Casualism is a 21st-century trend in American contemporary art which uses color, composition, and balance to produce works with an unusual, rather than obviously visually appealing, appearance.

The term Casualism was coined in a 2011 essay which defined a new type of postminimalist painting that features a self-amused, anti-heroic style with an interest in off-kilter composition and impermanence.
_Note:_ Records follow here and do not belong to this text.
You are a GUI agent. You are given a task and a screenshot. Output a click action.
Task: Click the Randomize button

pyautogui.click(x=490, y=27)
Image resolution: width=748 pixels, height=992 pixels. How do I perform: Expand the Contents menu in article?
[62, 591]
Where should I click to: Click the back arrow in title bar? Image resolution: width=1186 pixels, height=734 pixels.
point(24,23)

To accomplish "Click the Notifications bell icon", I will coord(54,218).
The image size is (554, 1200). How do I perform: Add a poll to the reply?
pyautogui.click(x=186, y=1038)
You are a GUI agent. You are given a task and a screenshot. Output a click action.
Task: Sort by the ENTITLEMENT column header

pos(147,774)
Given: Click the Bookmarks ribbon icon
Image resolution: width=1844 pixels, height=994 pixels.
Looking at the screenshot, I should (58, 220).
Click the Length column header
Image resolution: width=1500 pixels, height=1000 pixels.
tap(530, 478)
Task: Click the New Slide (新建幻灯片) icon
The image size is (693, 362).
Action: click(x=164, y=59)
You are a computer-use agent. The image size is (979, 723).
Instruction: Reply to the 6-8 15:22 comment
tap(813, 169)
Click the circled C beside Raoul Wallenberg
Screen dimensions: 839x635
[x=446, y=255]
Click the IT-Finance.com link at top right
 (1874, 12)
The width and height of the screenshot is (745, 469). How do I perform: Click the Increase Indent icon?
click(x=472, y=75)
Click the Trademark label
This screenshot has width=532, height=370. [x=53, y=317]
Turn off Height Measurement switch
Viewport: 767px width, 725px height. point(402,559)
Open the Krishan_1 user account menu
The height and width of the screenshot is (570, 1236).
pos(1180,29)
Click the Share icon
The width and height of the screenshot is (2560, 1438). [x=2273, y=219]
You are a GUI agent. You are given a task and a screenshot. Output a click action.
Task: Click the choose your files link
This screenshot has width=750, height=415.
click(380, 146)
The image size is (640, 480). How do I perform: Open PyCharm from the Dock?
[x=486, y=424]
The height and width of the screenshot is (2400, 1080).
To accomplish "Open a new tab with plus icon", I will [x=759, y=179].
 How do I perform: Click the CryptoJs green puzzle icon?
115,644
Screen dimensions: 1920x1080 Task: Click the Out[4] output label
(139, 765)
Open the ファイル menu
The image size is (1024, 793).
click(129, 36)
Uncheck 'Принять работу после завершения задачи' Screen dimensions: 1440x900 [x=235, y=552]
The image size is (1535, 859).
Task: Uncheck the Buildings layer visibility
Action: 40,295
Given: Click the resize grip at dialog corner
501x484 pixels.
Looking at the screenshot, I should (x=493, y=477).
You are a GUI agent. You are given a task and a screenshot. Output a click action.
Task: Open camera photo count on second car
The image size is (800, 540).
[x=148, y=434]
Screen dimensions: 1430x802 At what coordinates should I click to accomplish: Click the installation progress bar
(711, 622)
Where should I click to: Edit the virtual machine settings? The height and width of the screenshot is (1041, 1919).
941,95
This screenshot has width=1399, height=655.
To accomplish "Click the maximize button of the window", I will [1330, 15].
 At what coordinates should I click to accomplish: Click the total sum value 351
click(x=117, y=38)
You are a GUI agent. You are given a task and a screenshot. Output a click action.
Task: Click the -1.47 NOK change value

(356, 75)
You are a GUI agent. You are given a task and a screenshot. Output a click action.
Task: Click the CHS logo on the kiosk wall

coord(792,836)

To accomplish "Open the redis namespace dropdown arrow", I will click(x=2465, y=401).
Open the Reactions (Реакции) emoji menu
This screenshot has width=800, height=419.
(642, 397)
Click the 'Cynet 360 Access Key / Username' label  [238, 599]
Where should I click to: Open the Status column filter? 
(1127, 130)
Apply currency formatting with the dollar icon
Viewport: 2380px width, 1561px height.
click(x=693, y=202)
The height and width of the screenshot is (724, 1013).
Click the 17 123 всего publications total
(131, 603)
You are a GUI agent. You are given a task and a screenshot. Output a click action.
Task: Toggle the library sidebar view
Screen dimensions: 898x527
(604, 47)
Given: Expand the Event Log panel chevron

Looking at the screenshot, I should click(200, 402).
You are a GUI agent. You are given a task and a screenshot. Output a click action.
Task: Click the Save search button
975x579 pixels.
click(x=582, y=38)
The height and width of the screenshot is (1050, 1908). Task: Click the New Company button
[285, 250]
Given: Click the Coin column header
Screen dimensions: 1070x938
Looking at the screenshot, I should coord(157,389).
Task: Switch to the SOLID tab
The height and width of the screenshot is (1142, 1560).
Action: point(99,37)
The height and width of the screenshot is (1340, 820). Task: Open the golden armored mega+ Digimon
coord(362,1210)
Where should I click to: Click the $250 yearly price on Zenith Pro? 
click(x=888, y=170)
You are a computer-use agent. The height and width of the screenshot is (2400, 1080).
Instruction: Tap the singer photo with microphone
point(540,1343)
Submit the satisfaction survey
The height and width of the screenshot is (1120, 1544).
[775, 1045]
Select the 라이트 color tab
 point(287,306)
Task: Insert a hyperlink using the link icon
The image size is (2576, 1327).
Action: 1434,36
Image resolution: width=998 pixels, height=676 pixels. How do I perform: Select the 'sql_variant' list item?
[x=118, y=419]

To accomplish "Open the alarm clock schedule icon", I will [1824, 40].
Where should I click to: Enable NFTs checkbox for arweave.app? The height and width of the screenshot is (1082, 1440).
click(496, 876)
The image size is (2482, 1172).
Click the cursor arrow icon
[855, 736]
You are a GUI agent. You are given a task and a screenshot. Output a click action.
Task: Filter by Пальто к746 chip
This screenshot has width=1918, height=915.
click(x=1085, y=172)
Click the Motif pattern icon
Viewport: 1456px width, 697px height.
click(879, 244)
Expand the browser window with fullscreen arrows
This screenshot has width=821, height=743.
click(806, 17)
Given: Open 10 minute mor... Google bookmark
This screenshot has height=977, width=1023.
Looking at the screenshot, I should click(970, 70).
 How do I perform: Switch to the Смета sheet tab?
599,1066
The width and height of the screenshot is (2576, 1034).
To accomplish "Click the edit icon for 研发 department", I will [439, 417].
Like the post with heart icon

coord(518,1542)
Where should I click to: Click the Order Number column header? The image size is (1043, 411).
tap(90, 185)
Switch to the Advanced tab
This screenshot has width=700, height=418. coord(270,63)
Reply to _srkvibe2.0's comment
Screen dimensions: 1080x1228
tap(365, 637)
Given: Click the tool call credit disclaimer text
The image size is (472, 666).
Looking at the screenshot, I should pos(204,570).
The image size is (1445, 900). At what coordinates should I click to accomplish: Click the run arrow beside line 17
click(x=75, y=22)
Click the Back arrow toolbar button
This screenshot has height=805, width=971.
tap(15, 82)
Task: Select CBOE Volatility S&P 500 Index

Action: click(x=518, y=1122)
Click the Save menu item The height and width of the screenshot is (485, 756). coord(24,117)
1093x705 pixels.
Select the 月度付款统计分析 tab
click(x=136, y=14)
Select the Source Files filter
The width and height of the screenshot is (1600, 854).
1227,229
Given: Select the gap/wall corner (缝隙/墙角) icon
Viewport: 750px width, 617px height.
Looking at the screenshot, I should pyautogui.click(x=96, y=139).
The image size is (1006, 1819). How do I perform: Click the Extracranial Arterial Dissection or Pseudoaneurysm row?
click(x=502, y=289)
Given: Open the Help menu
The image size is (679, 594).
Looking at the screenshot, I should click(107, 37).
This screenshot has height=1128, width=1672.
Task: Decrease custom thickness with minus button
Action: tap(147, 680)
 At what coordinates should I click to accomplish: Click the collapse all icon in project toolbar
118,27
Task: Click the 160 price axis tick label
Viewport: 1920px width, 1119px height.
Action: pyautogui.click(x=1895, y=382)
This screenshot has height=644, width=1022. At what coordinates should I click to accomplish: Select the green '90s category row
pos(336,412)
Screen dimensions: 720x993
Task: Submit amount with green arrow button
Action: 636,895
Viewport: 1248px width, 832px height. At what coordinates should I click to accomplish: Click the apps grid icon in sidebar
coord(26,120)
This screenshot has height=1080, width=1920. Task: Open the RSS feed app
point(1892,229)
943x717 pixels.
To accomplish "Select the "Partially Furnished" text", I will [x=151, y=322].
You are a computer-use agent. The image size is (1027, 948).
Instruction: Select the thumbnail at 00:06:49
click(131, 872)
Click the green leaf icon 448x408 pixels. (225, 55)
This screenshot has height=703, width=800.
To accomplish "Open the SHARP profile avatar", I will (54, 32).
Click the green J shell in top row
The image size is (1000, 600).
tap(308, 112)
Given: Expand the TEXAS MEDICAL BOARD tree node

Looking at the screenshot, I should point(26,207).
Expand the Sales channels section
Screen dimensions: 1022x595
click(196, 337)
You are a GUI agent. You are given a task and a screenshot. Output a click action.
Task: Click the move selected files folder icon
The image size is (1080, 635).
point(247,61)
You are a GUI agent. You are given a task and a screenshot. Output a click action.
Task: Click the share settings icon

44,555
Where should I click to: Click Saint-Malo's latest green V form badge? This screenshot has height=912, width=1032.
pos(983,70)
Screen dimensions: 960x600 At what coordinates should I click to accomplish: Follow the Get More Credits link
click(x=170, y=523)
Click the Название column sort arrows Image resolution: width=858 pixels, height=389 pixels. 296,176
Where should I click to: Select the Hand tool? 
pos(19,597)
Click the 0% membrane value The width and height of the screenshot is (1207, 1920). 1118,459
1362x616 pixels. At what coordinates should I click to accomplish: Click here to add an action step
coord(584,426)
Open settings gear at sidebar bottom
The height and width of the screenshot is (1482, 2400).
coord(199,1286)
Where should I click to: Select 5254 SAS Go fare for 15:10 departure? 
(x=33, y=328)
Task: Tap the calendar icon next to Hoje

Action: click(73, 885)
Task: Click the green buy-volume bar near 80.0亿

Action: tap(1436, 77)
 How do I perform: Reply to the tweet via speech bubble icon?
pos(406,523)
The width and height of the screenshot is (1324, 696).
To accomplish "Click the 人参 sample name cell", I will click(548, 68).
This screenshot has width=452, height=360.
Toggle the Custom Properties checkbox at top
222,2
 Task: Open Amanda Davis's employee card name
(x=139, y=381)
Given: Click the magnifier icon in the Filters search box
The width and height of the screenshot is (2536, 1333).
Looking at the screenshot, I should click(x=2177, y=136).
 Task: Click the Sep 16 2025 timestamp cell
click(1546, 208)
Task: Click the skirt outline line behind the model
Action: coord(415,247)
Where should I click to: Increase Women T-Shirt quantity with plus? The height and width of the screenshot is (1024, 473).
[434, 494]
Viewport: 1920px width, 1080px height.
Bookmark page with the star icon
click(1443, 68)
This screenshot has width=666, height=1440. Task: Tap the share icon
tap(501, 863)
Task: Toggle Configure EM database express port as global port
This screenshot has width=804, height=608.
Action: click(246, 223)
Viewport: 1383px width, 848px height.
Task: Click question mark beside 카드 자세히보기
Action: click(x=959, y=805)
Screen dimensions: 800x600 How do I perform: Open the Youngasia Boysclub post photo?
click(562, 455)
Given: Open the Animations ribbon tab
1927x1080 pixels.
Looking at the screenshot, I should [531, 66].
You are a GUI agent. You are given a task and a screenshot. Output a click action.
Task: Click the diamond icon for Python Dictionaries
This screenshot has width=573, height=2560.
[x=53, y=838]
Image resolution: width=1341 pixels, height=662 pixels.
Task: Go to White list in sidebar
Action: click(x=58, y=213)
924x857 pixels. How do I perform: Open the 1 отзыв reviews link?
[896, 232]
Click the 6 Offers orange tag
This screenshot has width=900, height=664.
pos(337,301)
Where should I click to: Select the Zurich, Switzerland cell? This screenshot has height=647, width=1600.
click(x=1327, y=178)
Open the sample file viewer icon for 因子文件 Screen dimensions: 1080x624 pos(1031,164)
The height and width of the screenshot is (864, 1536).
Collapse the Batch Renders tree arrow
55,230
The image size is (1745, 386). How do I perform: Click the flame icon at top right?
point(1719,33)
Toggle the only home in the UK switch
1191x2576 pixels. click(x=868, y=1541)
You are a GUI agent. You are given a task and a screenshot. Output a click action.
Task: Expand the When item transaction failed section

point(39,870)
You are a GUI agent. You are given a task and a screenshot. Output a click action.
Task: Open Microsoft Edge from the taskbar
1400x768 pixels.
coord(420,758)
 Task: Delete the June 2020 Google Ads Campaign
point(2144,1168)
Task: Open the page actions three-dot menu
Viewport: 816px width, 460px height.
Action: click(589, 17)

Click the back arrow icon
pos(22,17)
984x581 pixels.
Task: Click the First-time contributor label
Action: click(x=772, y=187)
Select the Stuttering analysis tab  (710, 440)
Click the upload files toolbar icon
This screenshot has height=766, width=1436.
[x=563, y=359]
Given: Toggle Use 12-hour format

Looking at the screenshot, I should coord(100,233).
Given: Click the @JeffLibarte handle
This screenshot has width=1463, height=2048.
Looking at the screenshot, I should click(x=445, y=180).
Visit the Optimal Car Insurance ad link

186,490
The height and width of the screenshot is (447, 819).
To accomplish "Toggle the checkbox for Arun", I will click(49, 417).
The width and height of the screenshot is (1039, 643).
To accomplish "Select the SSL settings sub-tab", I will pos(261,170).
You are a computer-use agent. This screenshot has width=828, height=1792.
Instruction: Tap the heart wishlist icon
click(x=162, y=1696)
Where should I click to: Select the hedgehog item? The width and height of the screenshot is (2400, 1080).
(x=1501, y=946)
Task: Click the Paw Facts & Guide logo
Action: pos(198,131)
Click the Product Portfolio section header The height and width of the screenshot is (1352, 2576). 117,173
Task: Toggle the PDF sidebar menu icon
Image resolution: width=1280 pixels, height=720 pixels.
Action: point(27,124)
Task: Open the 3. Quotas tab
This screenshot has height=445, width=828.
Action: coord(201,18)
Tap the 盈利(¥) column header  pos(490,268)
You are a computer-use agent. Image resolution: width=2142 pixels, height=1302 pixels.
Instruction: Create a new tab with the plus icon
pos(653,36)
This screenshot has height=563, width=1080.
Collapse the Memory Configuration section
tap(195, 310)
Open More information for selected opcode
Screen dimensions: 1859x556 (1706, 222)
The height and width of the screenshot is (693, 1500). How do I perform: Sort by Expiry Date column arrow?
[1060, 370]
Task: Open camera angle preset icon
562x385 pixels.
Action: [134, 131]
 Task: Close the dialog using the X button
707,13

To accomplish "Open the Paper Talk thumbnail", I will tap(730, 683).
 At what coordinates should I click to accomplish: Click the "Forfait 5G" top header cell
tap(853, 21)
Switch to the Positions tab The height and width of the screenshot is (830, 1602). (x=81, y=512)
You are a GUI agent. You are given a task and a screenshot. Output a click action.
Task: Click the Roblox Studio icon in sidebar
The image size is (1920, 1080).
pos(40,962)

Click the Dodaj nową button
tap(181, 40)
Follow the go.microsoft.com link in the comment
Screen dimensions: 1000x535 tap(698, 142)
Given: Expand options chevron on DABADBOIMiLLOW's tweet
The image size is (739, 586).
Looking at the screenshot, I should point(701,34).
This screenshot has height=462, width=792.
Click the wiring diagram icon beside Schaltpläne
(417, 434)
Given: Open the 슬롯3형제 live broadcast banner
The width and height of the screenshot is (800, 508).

These artists are interested in a studied, passive-aggressive irresoluteness that reflects wider insights about culture and society

Many artists responded positively to the essay and embraced the notion of Casualism, while others rejected the term, suggesting it whiffed of 'labelism' and 'crypto-institutionalism.' The Casualist tendency continues to inform much work and conversation around American abstract painting.

Tatiana Berg, Joe Bradley, Sharon Butler, Amy Feldman, Keltie Ferris, Beth Letain, Lauren Luloff, Chris Martin, Rebecca Morris, David Ostrowski, Cordy Ryman, Patricia Treib, Michael Voss, and Molly Zuckerman-Hartung are painters who work in a Casualist mode.

In addition to Casualist, the term "Provisional" has been used to describe paintings that might appear unfinished or incomplete; work that is intentionally awkward, physically fragile and unstable, that reject the display of conventional skills, or that discover beauty in unassuming materials. However, Provisional painters, unlike the younger Casualists, suggest a kind of exhaustion, entertaining the impossibility of painting. The older artists whose work is considered Provisional include Raoul De Keyser, Michael Krebber, Mary Heilmann, Albert Oehlen, Kimber Smith, Richard Tuttle and Christopher Wool.